┌──
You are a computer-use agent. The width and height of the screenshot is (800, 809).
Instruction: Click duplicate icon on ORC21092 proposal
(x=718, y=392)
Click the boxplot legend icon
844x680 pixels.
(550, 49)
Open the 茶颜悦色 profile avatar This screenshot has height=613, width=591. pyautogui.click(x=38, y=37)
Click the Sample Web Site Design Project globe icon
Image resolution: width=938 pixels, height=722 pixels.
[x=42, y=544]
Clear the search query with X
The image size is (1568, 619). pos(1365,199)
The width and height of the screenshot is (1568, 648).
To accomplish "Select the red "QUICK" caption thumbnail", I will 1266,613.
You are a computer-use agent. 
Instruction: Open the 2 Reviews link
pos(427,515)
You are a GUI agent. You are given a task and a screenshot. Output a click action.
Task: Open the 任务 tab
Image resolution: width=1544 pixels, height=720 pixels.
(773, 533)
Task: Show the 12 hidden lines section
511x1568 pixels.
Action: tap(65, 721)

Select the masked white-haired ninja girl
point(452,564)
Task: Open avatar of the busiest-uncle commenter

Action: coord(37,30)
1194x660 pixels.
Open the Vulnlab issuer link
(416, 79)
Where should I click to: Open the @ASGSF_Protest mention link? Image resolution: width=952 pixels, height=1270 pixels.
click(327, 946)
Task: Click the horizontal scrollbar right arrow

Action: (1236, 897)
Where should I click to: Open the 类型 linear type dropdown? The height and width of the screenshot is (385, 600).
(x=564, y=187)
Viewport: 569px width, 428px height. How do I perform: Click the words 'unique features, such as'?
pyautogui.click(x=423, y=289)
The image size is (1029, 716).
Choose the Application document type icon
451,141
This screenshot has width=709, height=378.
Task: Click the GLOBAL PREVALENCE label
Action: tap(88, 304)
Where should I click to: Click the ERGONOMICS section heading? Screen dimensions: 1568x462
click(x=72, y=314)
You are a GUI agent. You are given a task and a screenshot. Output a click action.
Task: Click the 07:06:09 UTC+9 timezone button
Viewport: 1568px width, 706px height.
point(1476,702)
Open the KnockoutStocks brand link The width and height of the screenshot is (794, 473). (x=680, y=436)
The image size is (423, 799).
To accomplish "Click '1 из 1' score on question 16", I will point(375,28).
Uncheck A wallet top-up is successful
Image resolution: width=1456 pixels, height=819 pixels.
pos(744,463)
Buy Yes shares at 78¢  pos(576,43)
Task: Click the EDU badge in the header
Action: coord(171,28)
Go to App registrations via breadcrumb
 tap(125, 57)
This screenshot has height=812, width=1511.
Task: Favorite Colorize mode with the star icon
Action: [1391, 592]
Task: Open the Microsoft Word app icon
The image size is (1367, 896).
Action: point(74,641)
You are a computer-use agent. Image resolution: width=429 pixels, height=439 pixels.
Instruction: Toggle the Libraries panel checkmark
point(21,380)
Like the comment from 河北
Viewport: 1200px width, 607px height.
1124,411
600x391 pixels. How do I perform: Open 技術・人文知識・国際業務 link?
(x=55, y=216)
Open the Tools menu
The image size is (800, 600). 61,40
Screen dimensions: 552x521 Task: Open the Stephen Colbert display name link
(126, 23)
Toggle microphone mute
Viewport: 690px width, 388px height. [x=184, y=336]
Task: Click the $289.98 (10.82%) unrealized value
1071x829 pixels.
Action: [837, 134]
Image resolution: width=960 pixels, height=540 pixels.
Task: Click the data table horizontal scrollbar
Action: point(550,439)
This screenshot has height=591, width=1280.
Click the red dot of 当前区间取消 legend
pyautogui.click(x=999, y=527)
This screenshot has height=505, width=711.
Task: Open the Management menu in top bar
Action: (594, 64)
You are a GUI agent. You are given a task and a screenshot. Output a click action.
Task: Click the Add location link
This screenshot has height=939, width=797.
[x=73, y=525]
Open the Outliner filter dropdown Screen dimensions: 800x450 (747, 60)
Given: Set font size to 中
└──
(PROBLEM STATEMENT) Everything above from the line containing "Buy Yes shares" down to the line containing "You are a computer-use agent. Image" should be copied exactly, both end lines included, and nothing else.

(PROBLEM SOLUTION)
Buy Yes shares at 78¢  pos(576,43)
Task: Click the EDU badge in the header
Action: coord(171,28)
Go to App registrations via breadcrumb
 tap(125, 57)
This screenshot has height=812, width=1511.
Task: Favorite Colorize mode with the star icon
Action: [1391, 592]
Task: Open the Microsoft Word app icon
The image size is (1367, 896).
Action: point(74,641)
You are a computer-use agent. Image resolution: width=429 pixels, height=439 pixels.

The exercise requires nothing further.